Michael Rakowitz: Fourth Plinth Artist Makes Us Weep By Recreating Objects Destroyed By ISIS

Michael Rakowitz, Whitechapel Gallery ★★★★☆

Michael Rakowitz: Fourth Plinth Artist Makes Us Weep By Recreating Objects Destroyed By ISIS Michael Rakowitz, Whitechapel Gallery 4
Much like his Fourth Plinth sculpture, these are recreations of frieze destroyed by ISIS. Food packaging is used to replicate the original colours. Photo John Nguyen/PA Wire. Courtesy Whitechapel Gallery

I'm in Whitechapel Gallery studying illustrations of stolen Iraqi archaeology while listening to Smoke On The Water. I don't have headphones on — it's playing in the gallery itself — and it's not the classic Deep Purple version, but a cover that's been given an Arabic twist. What's the link? Dr Donny George Youkhanna, director of the Iraq Museum, drew these illustrations and was also a drummer in a Deep Purple cover band.

It's typical of the tentative links that artist Michael Rakowitz — responsible for the current Fourth Plinth sculpture — teases out in this exhibition, and it provides a personal touch to the big issues of cultural history and destruction, major themes in Rakowitz's work.

These are rubbings and casts of Turkish architecture designed by Armenians before theOttoman genocide of Armenians. Photo John Nguyen/PA Wire. Courtesy Whitechapel Gallery

He draws similar parallels between the break up of The Beatles and the decline of Pan-Arabism (the idea of creating a single Arab nation). How are the Fab Four linked to the Middle East? It turns out Paul McCartney was planning a concert in North Africa to reunite The Beatles but it never happened. Palestinian DJs fondly recall playing Sergeant Pepper's Lonely Hearts Club Band before the Six-Day War transformed the region. I had no idea, and that's the point — Rakowitz wants to show us all a history that we had no clue existed.

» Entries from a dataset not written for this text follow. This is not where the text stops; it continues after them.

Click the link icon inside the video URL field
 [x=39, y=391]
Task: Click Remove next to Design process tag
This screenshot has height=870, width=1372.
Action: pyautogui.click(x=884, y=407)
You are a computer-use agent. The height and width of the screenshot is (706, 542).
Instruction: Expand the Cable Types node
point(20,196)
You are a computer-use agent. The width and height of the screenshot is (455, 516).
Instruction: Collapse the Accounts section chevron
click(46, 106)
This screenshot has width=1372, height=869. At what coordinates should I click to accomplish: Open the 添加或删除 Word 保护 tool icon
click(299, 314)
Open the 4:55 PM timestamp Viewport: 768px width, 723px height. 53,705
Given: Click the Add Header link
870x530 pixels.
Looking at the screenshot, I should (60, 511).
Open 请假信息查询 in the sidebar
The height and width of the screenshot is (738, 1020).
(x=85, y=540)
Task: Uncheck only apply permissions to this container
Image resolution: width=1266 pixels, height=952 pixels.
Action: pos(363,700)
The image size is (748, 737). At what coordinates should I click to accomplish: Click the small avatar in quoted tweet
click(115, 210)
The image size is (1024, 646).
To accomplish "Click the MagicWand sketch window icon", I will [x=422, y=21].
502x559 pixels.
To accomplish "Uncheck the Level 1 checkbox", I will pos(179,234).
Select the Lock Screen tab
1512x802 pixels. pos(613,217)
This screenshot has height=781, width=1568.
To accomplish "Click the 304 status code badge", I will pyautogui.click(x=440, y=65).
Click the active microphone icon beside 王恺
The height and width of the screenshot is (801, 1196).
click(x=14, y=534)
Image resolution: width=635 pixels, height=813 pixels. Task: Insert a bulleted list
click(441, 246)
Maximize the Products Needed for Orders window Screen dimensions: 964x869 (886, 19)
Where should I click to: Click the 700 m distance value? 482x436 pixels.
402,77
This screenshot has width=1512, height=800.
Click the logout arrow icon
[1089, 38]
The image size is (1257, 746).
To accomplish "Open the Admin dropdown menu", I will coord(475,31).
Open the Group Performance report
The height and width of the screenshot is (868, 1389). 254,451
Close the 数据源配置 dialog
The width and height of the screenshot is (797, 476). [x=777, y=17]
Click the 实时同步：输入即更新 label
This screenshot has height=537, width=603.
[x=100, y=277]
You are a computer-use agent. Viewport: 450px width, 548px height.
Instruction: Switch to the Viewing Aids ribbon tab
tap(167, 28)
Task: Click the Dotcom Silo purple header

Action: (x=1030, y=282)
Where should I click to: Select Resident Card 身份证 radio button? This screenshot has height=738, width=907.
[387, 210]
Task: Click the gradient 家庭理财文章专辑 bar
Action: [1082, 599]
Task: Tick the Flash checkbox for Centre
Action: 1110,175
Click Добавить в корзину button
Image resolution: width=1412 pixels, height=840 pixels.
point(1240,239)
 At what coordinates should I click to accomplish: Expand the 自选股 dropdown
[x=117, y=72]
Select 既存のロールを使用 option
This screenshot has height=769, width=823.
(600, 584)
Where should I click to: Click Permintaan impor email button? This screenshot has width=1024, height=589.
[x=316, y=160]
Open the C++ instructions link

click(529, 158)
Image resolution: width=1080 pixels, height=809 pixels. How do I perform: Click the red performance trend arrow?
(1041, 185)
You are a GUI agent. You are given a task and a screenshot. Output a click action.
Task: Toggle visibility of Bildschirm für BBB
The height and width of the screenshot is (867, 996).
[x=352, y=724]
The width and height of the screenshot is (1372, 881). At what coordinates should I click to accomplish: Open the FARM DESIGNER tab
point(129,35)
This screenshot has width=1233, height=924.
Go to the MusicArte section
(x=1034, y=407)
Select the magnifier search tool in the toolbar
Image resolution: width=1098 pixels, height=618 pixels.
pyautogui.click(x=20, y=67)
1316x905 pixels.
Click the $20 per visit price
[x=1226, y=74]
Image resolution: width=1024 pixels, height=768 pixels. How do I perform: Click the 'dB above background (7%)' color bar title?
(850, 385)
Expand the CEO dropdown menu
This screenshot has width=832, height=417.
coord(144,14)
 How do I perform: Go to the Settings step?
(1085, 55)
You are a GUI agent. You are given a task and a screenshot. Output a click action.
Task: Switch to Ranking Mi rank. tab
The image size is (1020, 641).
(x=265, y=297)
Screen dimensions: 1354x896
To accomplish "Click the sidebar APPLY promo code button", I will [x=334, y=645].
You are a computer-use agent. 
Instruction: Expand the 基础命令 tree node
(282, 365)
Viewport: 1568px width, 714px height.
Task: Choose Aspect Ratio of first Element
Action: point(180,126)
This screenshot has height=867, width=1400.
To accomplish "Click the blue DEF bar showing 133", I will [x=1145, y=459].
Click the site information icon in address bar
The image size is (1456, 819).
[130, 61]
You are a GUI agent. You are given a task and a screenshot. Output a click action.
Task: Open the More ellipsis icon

A mountain of research goes into each of Rakowitz's projects, cleverly represented here with scribbles in his handwriting across glass cases which house newspapers. One paper features Egyptian President Nasser, and the other covers the death of The Beatles' manager Brian Epstein. So, yes there's a lot of reading, but unlike other research-heavy exhibitions, it's not necessary to read it all as the artwork does most of the talking.

A Soviet style tower with an Aboriginal flag is a monument to an Aboriginal community torn apart by developers. Photo John Nguyen/PA Wire. Courtesy Whitechapel Gallery

One particularly powerful work features stone recreations of Jewish books that were destroyed by the Nazis. They've been lovingly recreated by Afghan craftsmen, using stone from near where the Taliban destroyed a Buddhist statue. It's a monument to reclaiming history — the world is full of so much destruction but we can take back a part of what's been lost through creativity. Learning that the tools used to craft these books were created from old tanks left over from previous wars in the region, gives the works a poetic meaning that makes me want to weep.

Just as tear-worthy are works that are similar to that on the Fourth Plinth — friezes destroyed by ISIS have been rebuilt and 'painted' the colours they would have been originally, thousands of years ago. The 'repainting' has been done using the packaging of foods sourced from that region. It's heartbreaking to know the original versions have been lost forever.

It's a real skill to take such rich histories, cultures, art and architecture and present them so that they are accessible, and also leave a lasting impact on visitors. It's a skill that Michael Rakowitz has clearly mastered.

Michael Rakowitz at Whitechapel Gallery is on until 25 August 2019. Tickets are £12.95 for adults.